Prof. Rabindra Henry – Director, Prahlad P. Chhabria Research Center, Pune, talked of building laboratories in India and talked of self sufficient innovations in businesses and product development with revenues over the last few years. He was adjudged the winner by the jury.

Dr. Navin Punjabi – Faculty, Marketing, H. R. College of Commerce and Economics, talked of the various measures he adopted in his classes to elevate the effective of learning – from learning with games to engaging with the corporate sector and addressing the masses to usage of material in book.

Dr. Ela Goyal – Faculty, Systems, SIES College of Management Studies (SIESCOMS), highlighted gamification in education. It does not refer to playing games, but advancing levels in education, like one would advance in a game. Thus, students of a basic English module were offered badges and points for working, trying and levelling up in innovative ways borrowed from games. The more they tried, the better they did.

Prof. Rusha Das – Faculty, Marketing, N. L. Dalmia Institute of Management Studies and Research, undertook the course of research design among undergraduate students and emphasised the need for research in areas otherwise not considered.

Dr. Rashmi Gopinathan – Faculty, D. Y. Patil College – School of Business forayed into experiential learning, through learning by doing, community of practice, integration of projects, team working, creating and organisation and mind mapping among many other models.

Dr. Damodar Prabhu – Adjunct faculty, Chemistry, Wilson College, spoke of all the various initiatives undertaken by his students over the years in semi micro chemical analysis. He was given the runner up position by the jury.

Dr. Suyash Bhatt – Faculty, Finance, Welingkar Institute of Management, talked of innovation in acquisition, application, and assimilation of knowledge in his domain through story boarding, gaming and animation and offered the example of learning accounting by playing a version of Monopoly. He has also designed a new game.

Dr. Hetal Mehta – Principal, Swami Sahajananad College of Commerce and Management, Bhavnagar, Gujarat, spoke on adopting the modules of the NPTEL programme of the Ministry of Human Resource Development. She spoke on how the online modules are imparted to the students in her small town college and how the faculty works in conjunction to add to their knowledge.

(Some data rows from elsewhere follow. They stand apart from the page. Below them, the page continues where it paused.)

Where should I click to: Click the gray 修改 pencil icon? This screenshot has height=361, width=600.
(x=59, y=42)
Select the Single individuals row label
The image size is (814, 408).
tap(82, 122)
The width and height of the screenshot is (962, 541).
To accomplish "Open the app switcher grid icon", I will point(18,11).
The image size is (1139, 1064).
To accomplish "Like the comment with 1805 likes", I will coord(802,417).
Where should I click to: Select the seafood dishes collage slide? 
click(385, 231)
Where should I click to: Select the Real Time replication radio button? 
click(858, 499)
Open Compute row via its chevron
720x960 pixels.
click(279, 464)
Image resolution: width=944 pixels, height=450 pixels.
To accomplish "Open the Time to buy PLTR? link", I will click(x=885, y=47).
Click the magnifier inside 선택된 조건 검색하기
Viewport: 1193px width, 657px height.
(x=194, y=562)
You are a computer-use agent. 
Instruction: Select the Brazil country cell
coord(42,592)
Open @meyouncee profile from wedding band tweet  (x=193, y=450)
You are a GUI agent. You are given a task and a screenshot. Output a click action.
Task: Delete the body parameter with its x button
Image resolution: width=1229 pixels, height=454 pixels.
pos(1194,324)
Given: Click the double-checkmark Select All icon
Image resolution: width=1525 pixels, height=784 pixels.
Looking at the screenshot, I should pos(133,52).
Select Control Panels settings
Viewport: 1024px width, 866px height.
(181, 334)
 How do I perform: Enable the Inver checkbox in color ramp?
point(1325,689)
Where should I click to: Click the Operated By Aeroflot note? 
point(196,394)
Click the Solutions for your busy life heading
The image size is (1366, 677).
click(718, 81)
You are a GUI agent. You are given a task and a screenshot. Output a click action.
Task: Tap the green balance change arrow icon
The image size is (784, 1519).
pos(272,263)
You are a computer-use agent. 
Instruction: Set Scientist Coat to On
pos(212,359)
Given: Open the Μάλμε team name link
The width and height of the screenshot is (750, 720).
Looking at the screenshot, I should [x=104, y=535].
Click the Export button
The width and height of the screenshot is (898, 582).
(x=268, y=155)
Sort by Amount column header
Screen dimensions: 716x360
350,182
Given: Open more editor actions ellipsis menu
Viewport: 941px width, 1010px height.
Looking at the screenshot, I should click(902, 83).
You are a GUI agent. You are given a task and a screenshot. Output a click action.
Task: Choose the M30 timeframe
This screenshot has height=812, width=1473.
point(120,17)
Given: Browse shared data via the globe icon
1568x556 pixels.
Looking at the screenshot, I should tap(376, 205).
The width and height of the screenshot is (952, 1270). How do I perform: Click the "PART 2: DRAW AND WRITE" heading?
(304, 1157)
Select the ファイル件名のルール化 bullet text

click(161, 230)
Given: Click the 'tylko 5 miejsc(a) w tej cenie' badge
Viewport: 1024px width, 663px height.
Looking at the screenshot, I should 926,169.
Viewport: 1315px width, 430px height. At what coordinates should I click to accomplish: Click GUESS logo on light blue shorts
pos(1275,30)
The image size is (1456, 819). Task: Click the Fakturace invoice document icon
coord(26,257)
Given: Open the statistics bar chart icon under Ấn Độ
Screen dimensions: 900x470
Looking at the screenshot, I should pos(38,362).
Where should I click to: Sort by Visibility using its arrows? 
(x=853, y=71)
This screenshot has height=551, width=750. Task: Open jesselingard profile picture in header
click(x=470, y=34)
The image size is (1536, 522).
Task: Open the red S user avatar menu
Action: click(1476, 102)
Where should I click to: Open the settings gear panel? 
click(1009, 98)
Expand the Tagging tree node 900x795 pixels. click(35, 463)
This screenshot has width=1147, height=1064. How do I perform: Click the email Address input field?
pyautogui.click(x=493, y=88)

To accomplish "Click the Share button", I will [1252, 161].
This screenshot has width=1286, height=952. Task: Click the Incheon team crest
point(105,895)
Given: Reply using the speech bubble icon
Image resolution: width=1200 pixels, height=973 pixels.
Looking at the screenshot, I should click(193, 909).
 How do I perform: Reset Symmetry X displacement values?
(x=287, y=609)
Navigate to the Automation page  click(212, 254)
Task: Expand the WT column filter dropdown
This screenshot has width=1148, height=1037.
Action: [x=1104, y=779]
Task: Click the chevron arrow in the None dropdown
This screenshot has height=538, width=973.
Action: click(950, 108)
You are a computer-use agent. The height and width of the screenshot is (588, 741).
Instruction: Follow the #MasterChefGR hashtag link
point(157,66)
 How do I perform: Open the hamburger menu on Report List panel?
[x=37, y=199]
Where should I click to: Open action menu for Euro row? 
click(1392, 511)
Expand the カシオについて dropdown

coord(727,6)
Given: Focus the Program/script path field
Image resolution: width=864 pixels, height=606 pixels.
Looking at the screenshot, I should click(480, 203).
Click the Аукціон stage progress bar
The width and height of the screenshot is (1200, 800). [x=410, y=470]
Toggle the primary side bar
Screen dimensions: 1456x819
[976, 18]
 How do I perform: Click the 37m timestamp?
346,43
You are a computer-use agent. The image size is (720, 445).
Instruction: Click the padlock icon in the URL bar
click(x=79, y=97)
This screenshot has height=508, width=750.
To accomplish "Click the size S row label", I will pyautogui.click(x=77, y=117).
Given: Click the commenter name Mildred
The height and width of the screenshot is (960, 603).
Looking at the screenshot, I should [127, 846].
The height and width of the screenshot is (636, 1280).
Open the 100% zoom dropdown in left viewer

Prof. Arpita Pandey – Faculty, Marketing, ITM Business School talked of experiential learning through a new approach called Business Chaupal, where her students set up a market in a real setting and acquired and sold goods for a profit. In the bargain they learnt several aspects of business and management apart from sales and distribution.

Dr. Srini R. Srinivasan – Faculty, Marketing Jamnalal Bajaj Institute of Management Studies, talked of technology as an enabler and why lectures should be conducted without presentations, and how to engage the students for a long session.